A l’appui de sa demande de délais, la requérante fait valoir que sa situation financière s’est fortement dégradée, de sorte que le paiement de la dette sans mise en place d’un échéancier l’exposerait à un risque de cessation de paiement.
Elle ne communique pas ses bilan et compte de résultat pour l’année 2024, mais seulement des éléments comptables intermédiaires au 31 mai 2025, faisant ressortir une baisse de son chiffre d’affaire (- 13,71 %) et de son résultat courant avant impôt (- 57,73 %) par rapport à la période du 1er janvier au 31 mai 2024.
Si ce document établit une détérioration de ses résultats sur les cinq premiers mois de l’année, il est insuffisant à justifier de la réalité de sa situation financière et de son incapacité à faire face au règlement de la dette à l’égard de la société SWA développement, et ce d’autant que son activité de vente de jouets est fortement affectée par les ventes de jouets en fin d’année.
En outre, il y a lieu de constater que la requérante n’a effectué aucun règlement spontané au titre des condamnations prononcées par le tribunal des activités économiques, et n’a donc pas manifesté sa bonne volonté à faire face à ses engagements.
Dans ces conditions, la demande de délais de paiement sera rejetée.
La demande de mainlevée de la saisie-attribution du 9 juillet 2025, fondée sur l’octroi de délais de paiement, sera dès lors également rejetée.
Sur le caractère abusif de la saisie-attribution du 21 octobre 2025
Selon l’article L. 211-1 du code des procédures civiles d’exécution, tout créancier muni d’un titre exécutoire constatant une créance liquide et exigible peut, pour en obtenir le paiement, saisir entre les mains d’un tiers les créances de son débiteur portant sur une somme d’argent, sous réserve des dispositions particulières à la saisie des rémunérations prévue par le code du travail et par le présent code.
L’article R. 121-2 du même code dispose que le juge de l’exécution a le pouvoir d’ordonner la mainlevée de toute mesure inutile ou abusive et de condamner le créancier à des dommages-intérêts en cas d’abus de saisie.
La requérante demande, sur ce fondement, la mainlevée de la saisie pratiquée postérieurement à l’introduction de la présente instance et l’octroi de dommages-intérêts.

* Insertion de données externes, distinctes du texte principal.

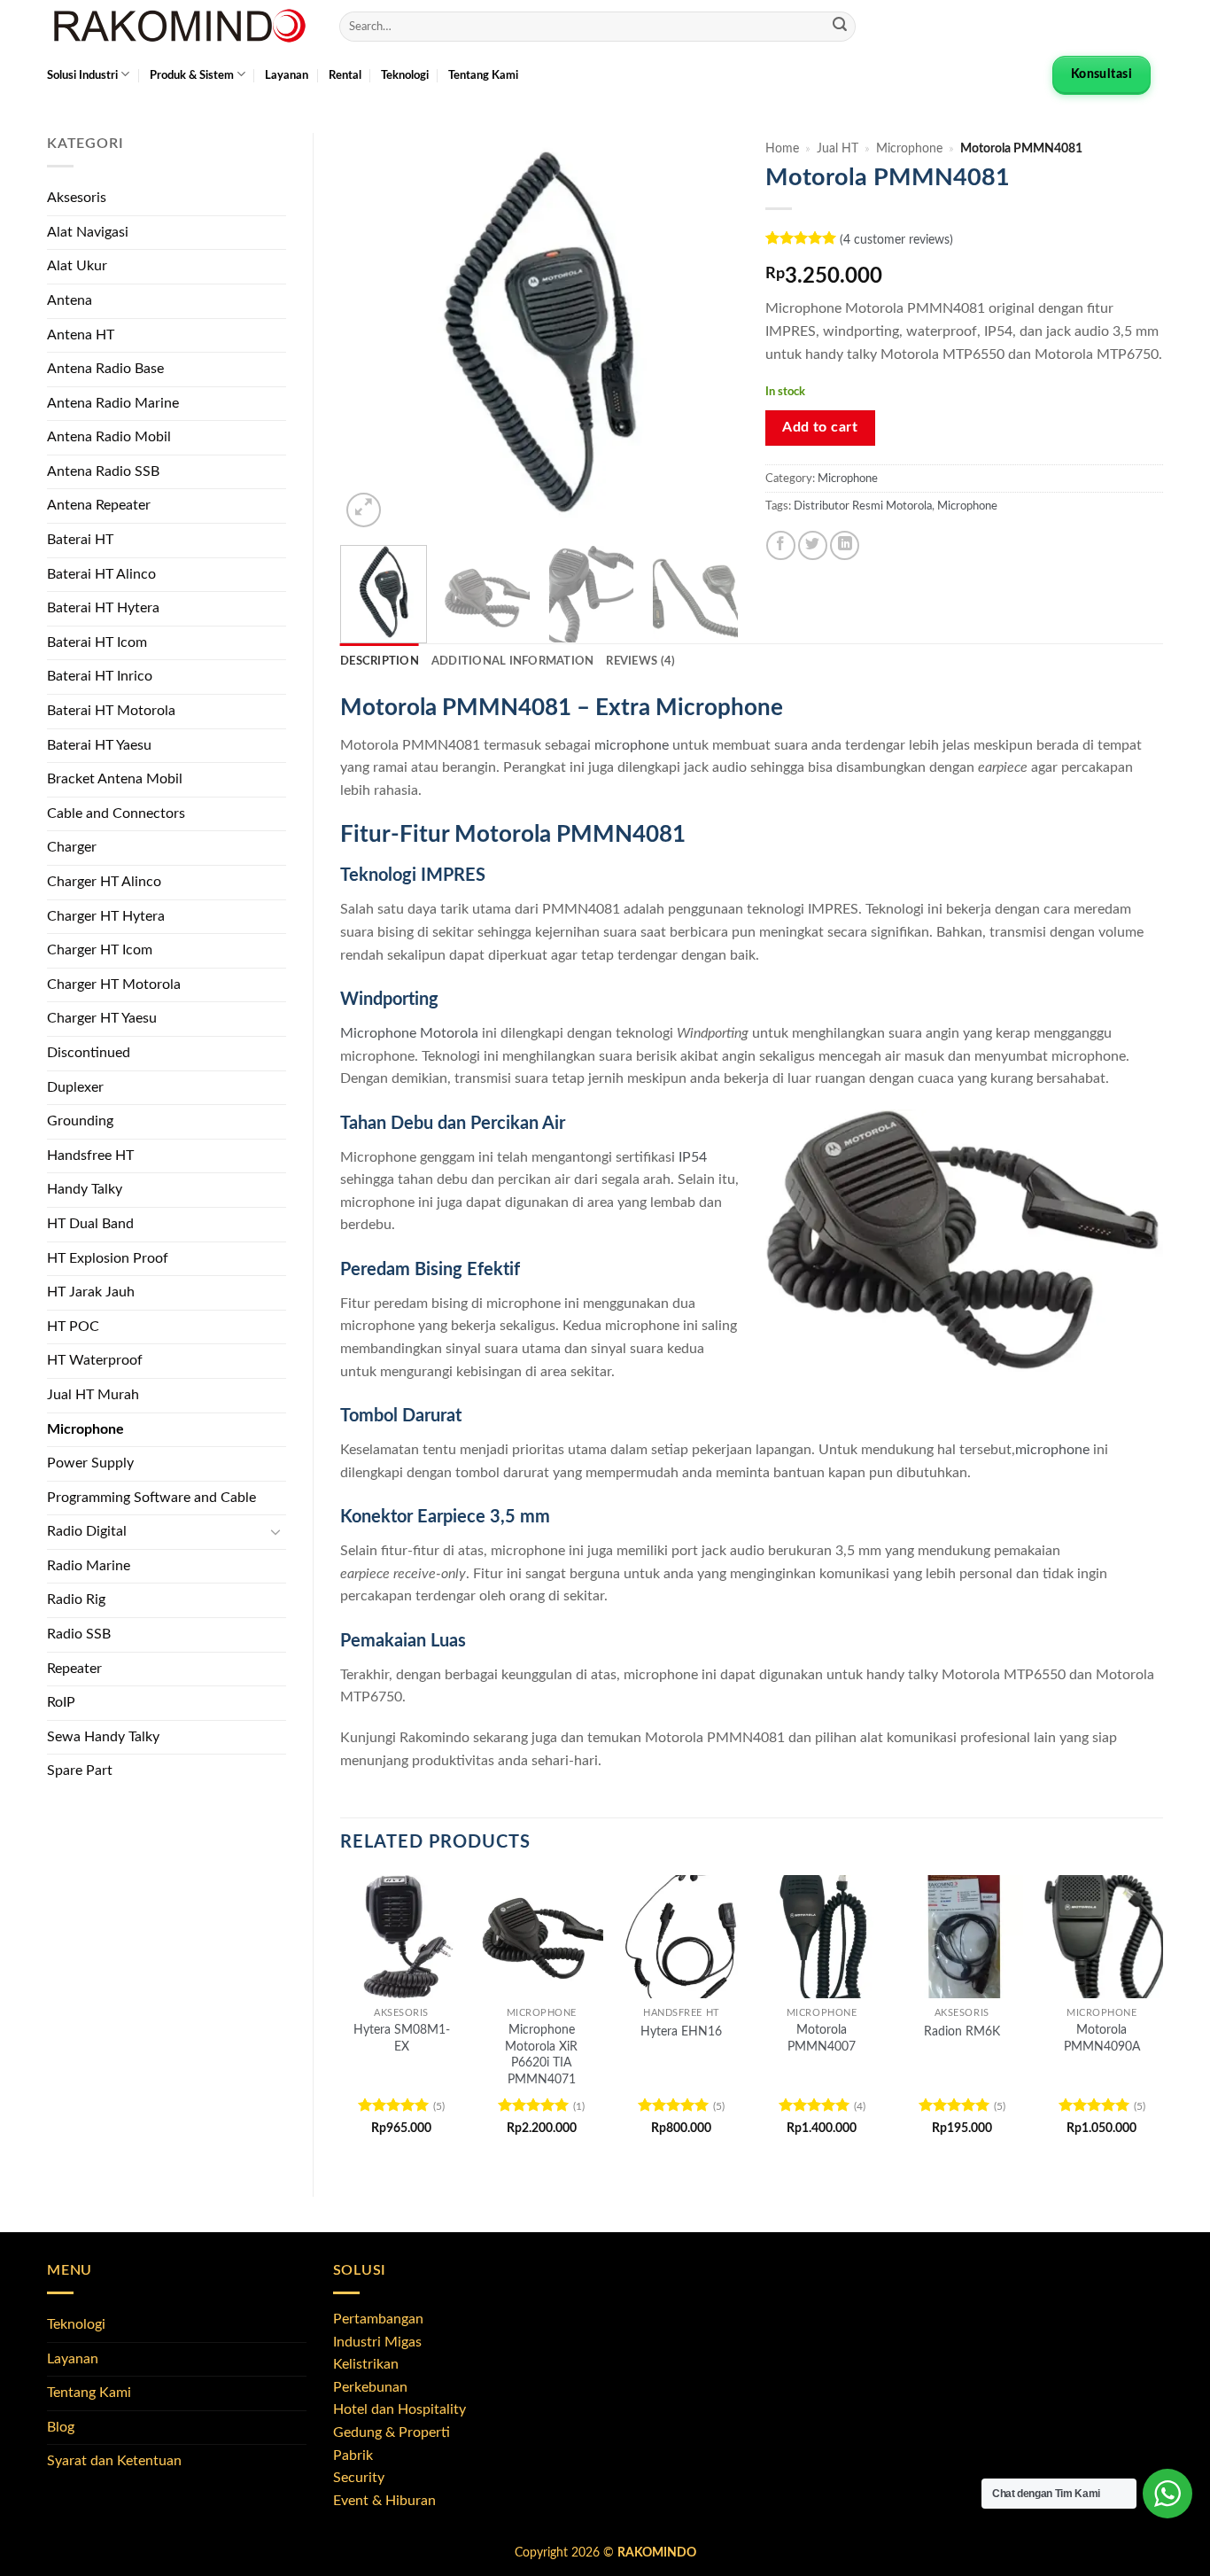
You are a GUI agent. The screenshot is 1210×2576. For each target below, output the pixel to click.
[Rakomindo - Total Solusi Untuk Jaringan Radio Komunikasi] (180, 26)
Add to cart (819, 427)
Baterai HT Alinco (101, 574)
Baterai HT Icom (97, 642)
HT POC (73, 1326)
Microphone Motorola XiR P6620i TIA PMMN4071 (541, 2054)
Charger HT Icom (99, 950)
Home (782, 149)
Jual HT (837, 149)
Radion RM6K (962, 2031)
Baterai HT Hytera (103, 608)
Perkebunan (370, 2387)
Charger (72, 847)
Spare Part (79, 1770)
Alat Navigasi (87, 232)
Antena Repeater (99, 505)
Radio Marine (88, 1566)
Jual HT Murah (93, 1395)
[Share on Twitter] (812, 545)
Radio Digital (87, 1531)
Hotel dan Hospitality (399, 2409)
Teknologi (405, 75)
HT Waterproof (95, 1360)
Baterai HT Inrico (99, 676)
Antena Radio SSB (103, 471)
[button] (363, 510)
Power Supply (90, 1463)
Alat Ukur (77, 266)
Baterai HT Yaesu (99, 745)
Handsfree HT (90, 1155)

Toutefois, étant observé que la saisine du juge de l’exécution ne suspend pas le caractère exécutoire du jugement servant de fondement aux poursuites, la mise en oeuvre d’une nouvelle saisie postérieurement à l’introduction de la présente demande de délais n’apparaît pas motivée par l’intention de nuire à la débitrice, mais par la volonté légitime d’obtenir paiement de la créance, les précédentes mesures s’étant avérées largement insuffisantes.
Le caractère abusif de cette mesure n’est dès lors pas établi.
Par suite, les demandes de mainlevée et de dommages-intérêts seront rejetées.
Sur les dépens et l’article 700 du code de procédure civile
L’issue du litige commande de mettre les dépens à la charge de la demanderesse, qui succombe.
Elle sera condamnée, en outre, à payer à la société SWA Développement la somme de 1 500 euros en application de l’article 700 du code de procédure civile.
PAR CES MOTIFS
Le juge de l’exécution, statuant publiquement, par jugement contradictoire et en premier ressort, prononcé par mise à disposition au greffe,
Rejette la demande de délais de paiement de la société One For Fun ;
Rejette les demandes de mainlevée des saisies-attribution pratiquées par la société SWA Developpement à l’encontre de la société One For Fun les 9 juillet 2025 et 21 octobre 2025 ;
Rejette la demande de dommages-intérêts de la société One For Fun ;
Rejette la demande formée par la société One For Fun sur le fondement de l’article 700 du code de procédure civile ;
Condamne la société One For Fun au paiement des dépens de l’instance ;
Condamne la société One For Fun à payer à la Société SWA Developpement la somme de 1 500 euros en application de l’article 700 du code de procédure civile ;
RAPPELLE que la présente décision bénéficie de l’exécution provisoire.